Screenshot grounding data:
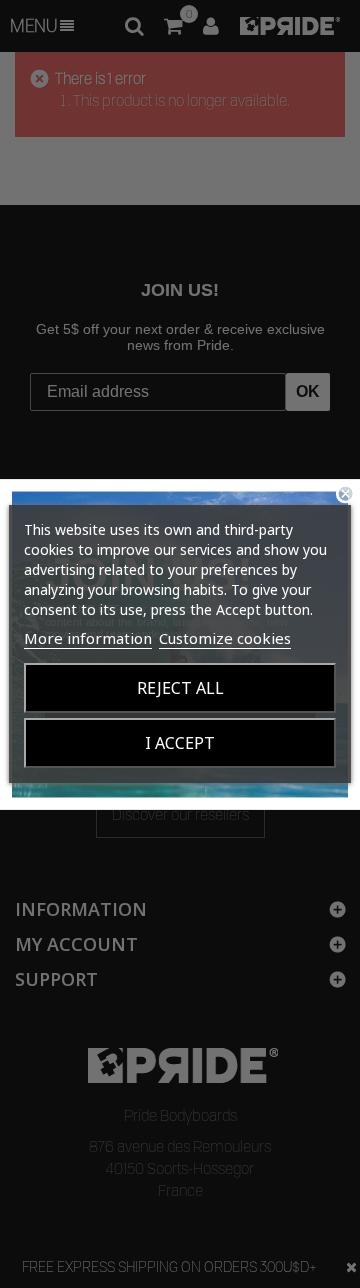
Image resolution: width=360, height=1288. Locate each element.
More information (88, 638)
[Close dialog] (346, 493)
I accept (180, 743)
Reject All (180, 688)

Task instructions:
When you reproduce the entries above, keep every word exactly and leave out each picture.

Output of the task:
Image resolution: width=360, height=1288. Locate each element.
More information (88, 638)
[Close dialog] (346, 493)
I accept (180, 743)
Reject All (180, 688)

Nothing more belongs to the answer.